Exercise aim »
From the records below, extract only the lines running from the line with "Click the Avito watermark logo on photo" to the line with "Task: Select cell 0.35 in row 1", both lines included, reproducing them exactly.

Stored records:
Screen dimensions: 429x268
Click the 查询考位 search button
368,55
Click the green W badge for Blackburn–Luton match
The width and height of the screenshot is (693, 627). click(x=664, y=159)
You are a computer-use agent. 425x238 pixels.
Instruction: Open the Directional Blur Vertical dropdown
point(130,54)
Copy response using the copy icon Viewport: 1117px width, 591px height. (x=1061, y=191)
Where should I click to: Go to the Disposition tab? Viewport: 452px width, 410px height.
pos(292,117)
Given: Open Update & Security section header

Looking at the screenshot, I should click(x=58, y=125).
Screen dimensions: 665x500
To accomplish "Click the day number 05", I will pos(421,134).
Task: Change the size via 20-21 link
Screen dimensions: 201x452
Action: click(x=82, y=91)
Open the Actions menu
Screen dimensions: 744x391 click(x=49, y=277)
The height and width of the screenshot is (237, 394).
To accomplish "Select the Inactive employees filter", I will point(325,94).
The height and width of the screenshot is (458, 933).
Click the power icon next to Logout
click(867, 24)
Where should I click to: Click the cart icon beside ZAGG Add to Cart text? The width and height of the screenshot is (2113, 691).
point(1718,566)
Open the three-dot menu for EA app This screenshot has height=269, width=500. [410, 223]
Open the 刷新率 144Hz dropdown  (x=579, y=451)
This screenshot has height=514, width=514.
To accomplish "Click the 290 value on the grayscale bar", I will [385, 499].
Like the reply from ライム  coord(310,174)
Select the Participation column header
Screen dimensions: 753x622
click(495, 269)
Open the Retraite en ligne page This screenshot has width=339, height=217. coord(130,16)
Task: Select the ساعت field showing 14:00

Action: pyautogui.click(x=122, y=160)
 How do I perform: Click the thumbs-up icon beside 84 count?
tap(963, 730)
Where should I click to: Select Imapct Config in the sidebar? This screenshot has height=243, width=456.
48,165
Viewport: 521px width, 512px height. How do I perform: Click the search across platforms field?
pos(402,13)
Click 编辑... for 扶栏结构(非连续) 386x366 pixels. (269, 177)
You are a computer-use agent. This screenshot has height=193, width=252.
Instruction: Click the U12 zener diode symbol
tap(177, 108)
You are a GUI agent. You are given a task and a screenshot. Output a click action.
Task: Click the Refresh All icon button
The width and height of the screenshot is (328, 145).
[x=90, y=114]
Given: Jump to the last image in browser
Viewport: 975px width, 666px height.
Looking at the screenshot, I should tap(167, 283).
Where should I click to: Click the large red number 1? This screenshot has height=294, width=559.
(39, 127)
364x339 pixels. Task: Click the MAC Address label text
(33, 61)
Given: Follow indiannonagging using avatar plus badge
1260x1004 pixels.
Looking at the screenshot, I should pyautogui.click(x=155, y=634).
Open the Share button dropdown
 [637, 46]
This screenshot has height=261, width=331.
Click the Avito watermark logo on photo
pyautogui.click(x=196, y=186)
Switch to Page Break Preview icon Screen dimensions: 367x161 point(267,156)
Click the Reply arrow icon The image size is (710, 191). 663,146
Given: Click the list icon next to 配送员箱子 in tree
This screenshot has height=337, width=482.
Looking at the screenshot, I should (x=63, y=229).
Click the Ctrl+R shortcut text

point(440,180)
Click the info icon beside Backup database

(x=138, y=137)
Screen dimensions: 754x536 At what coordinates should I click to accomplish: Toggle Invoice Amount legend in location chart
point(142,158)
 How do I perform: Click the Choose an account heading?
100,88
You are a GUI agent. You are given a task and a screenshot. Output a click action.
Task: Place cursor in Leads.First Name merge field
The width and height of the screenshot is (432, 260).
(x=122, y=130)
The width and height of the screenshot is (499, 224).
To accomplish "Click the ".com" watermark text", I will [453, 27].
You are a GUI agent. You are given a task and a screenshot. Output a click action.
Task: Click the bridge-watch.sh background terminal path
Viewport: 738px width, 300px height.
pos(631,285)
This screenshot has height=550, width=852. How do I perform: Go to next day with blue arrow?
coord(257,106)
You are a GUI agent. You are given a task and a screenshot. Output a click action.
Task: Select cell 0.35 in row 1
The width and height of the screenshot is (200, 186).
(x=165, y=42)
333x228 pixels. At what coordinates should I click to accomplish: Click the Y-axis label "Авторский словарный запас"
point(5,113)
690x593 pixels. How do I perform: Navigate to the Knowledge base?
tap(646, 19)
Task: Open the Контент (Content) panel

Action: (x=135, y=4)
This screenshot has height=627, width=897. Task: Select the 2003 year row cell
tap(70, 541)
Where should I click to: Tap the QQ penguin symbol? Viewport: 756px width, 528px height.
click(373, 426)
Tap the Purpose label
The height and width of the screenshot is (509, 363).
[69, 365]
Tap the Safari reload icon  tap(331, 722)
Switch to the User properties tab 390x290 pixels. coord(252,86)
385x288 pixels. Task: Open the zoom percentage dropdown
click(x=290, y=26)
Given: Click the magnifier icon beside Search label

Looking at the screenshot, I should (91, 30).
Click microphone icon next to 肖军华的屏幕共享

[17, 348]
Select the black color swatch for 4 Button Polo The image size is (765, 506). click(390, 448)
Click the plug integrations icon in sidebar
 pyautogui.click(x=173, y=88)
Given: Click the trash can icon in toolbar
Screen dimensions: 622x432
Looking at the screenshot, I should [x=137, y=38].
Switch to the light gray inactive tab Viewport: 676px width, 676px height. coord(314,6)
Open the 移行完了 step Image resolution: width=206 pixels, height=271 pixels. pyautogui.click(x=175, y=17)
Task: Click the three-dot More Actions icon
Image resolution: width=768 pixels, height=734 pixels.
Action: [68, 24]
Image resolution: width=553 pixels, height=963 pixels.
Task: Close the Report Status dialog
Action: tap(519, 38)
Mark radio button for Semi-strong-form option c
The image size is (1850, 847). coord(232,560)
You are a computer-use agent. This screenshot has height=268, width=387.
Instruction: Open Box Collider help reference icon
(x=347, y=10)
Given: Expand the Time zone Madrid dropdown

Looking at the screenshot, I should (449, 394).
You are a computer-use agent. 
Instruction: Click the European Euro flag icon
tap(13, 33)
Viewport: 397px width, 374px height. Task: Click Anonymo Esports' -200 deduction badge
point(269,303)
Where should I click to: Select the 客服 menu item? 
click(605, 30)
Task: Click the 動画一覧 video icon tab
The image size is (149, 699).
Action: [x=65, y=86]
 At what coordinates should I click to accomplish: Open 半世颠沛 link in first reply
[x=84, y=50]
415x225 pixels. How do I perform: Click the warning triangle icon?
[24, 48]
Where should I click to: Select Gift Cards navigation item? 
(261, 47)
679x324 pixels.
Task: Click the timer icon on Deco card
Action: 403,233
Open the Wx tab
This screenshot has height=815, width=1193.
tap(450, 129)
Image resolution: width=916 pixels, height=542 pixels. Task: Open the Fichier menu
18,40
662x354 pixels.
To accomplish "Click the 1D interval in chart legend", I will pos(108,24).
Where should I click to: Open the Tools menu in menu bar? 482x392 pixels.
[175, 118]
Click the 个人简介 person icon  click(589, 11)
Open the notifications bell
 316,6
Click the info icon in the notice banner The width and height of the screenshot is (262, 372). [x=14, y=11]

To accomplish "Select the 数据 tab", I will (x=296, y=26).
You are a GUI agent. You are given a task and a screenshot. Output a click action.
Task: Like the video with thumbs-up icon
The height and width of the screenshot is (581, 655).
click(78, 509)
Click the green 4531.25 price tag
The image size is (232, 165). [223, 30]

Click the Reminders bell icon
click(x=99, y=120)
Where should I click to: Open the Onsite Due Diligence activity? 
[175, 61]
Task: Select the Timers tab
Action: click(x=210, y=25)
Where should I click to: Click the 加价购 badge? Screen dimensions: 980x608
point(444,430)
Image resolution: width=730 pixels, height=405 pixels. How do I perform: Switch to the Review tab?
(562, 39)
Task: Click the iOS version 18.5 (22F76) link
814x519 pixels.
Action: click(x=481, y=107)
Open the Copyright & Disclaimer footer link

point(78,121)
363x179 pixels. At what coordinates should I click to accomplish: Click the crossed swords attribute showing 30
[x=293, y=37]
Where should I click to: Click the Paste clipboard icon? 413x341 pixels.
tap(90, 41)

Reply to the task »
Click the Avito watermark logo on photo
pyautogui.click(x=196, y=186)
Switch to Page Break Preview icon Screen dimensions: 367x161 point(267,156)
Click the Reply arrow icon The image size is (710, 191). 663,146
Given: Click the list icon next to 配送员箱子 in tree
This screenshot has height=337, width=482.
Looking at the screenshot, I should (x=63, y=229).
Click the Ctrl+R shortcut text

point(440,180)
Click the info icon beside Backup database

(x=138, y=137)
Screen dimensions: 754x536 At what coordinates should I click to accomplish: Toggle Invoice Amount legend in location chart
point(142,158)
 How do I perform: Click the Choose an account heading?
100,88
You are a GUI agent. You are given a task and a screenshot. Output a click action.
Task: Place cursor in Leads.First Name merge field
The width and height of the screenshot is (432, 260).
(x=122, y=130)
The width and height of the screenshot is (499, 224).
To accomplish "Click the ".com" watermark text", I will [453, 27].
You are a GUI agent. You are given a task and a screenshot. Output a click action.
Task: Click the bridge-watch.sh background terminal path
Viewport: 738px width, 300px height.
pos(631,285)
This screenshot has height=550, width=852. How do I perform: Go to next day with blue arrow?
coord(257,106)
You are a GUI agent. You are given a task and a screenshot. Output a click action.
Task: Select cell 0.35 in row 1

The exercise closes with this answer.